可愛らしいデザインのそれは、極めて機能的なデザインのペンケースから出てくるには、些か不釣り合いである。見るからに女性ものだ。
カポッ
蓋を外すと空気を含んだ音が鳴り、上品な香りが鼻腔をくすぐる。
口紅…、いや、リップクリームか。
持ち手部分を少しずらし、筒から芯を覗かせる。それを口元へ運び、薄い下唇に押し当てれば、クリームがじわりと溶け、皺に染み込んだ。
それから表面を二、三度往復させた後、軽く唇を食む。
恥ずかしながら、俺は決して物の扱いが丁寧な方ではない。むしろ雑な部類だ。
全くもっておかしな話である。しかし、その為か否か、その一連の動作が酷く艶めかしく、意味深なものと見えてならなかった。
思わず魅入ってしまい、我に返ったのは彼がこちらに目をやった時だ。 蓋を閉める音が聞こえ、自分の瞳が、金色の瞳とかち合う。
その瞬間、どっと背徳的な罪悪感が押し寄せ、慌てて目を逸らした。
「なんだよ。」
目線を戻す。先程まで軽く開かれていた彼の口は、すっかりいつも通り、不機嫌そうに噤まれている。

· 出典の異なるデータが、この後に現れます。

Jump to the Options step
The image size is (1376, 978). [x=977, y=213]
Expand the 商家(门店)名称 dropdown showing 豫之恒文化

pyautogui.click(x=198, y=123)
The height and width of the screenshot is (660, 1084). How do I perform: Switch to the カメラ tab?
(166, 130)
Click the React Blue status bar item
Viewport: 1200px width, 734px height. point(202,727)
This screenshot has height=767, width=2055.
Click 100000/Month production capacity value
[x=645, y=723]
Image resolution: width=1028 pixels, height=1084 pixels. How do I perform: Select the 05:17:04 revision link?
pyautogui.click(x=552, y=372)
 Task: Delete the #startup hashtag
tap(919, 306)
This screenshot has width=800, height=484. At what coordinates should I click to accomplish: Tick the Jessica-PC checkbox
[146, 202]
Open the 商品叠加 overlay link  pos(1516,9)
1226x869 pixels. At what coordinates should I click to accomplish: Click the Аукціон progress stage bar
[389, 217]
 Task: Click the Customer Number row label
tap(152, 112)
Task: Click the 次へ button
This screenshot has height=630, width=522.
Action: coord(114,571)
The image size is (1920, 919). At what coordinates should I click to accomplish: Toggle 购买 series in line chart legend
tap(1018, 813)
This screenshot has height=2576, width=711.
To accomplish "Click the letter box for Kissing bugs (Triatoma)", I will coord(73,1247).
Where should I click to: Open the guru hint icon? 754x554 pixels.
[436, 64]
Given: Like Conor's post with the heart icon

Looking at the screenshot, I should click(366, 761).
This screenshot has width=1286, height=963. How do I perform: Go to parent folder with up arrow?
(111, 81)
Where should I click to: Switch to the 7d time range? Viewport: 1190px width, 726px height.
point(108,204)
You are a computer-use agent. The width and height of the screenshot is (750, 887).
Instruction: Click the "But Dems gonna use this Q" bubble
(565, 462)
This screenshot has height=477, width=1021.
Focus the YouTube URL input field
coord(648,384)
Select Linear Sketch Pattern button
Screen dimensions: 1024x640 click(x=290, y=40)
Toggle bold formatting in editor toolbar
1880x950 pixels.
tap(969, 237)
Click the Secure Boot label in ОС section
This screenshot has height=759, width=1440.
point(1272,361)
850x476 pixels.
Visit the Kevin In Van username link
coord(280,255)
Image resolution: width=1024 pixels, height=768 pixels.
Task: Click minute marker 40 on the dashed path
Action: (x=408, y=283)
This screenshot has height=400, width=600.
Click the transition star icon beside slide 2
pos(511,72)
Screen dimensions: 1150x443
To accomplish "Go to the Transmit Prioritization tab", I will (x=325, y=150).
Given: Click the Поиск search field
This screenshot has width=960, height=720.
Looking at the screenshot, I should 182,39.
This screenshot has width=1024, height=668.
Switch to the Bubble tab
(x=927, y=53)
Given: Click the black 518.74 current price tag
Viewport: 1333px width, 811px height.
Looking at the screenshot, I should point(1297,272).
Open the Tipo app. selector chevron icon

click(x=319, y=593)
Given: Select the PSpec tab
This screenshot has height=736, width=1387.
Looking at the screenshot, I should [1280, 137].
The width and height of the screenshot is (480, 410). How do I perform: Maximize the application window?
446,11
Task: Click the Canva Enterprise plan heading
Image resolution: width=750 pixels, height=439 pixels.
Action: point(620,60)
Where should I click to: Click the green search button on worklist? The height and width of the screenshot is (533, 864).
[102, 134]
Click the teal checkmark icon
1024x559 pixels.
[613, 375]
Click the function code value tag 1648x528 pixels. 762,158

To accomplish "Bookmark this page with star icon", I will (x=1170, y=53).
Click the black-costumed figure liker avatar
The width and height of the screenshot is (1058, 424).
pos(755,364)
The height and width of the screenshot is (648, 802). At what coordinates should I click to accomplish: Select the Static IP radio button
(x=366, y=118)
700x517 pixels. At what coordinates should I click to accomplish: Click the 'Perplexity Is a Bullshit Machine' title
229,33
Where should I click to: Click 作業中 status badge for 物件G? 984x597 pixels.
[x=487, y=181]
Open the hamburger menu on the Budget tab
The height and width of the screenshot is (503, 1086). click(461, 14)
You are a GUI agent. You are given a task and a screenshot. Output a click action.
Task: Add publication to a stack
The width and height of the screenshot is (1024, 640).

十分に潤わされたそこは、滑らかになっているものの、所々赤く割れていた。
口元ばかりを見てしまっている。慌てて誤魔化すために、口を開いた。
「ま、マメなんだね!持ち歩いてるんだ。」
普段の俺の態度から考えると不自然な程に、精一杯明るく振る舞う。誤魔化すどころか怪しまれそうだ。
すると彼は、軽く俯く。そして、手をゆっくりと顎に当て、唇の淵を人差し指で触りながら、小さく零した。
「べろべろ舐め回されるから………。」
それを聞いた途端、心臓がどくんと音を立てた。
その理由には心当たりがあった。
犬を飼っていると、口周りを舐め回される。犬にはそういった習性があるからだ。
口数が少ない彼は、自分のことをあまり多く話さない。そもそも、彼が生き物を飼っているという話は、生徒の噂話でも聞いたことがなかった。
なるほど、犬を飼っているのか。
心臓の鼓動が速度を増す。
「そうなんだ…!犬でも飼ってるの…?」
必死に平静を保ち、確認を取る。
俯いていた彼が顔を上げる。手を降ろし、机に肘を着いて、目を細めた。
「あぁ、…とびきりデカくて、しつこいのをな…。」
彼の口角が上がったような気がした。
心臓が今までに無いほど力強く飛び跳ねている。 この高鳴りは、彼の艶っぽい表情や、動きのせいだけではない。
優越感から来る高揚。
その後、勢いで彼と近しい人物に、それとなく聞いて回った。
彼が生き物を飼っている。そう聞いたことはあるか?
結果は、誰も知らなかった。
あのガラの悪い後輩も、掴みどころのない変人気取りも、方角に妙なこだわりを持った女も。誰も知らない。
自分以外、誰も知らないのだ。
テンションのおかしな俺に、周りは明らかに引いていた。
しかしそんなことはどうでもよかった!俺の脳は喜びで満ち溢れていた!
「えー!何それぇ、私も知らないよぅ!生き物!?」
あいつが、知らないと言うまでは。
東女と話していたそいつは、彼の実の兄弟であり、彼とはもちろん、同じ家で同じ飯を食い同じ湯に浸かっている(羨ましい)。
要するに、”知っていなければおかしい人”なのだ。
「〇〇がでっかい犬ころ飼ってる!?ずるいよ!どこで!?」
今まで喜びで高鳴っていた心臓の鼓動が、負の感情に塗り替えられていく。嫌な汗が吹き出してくる。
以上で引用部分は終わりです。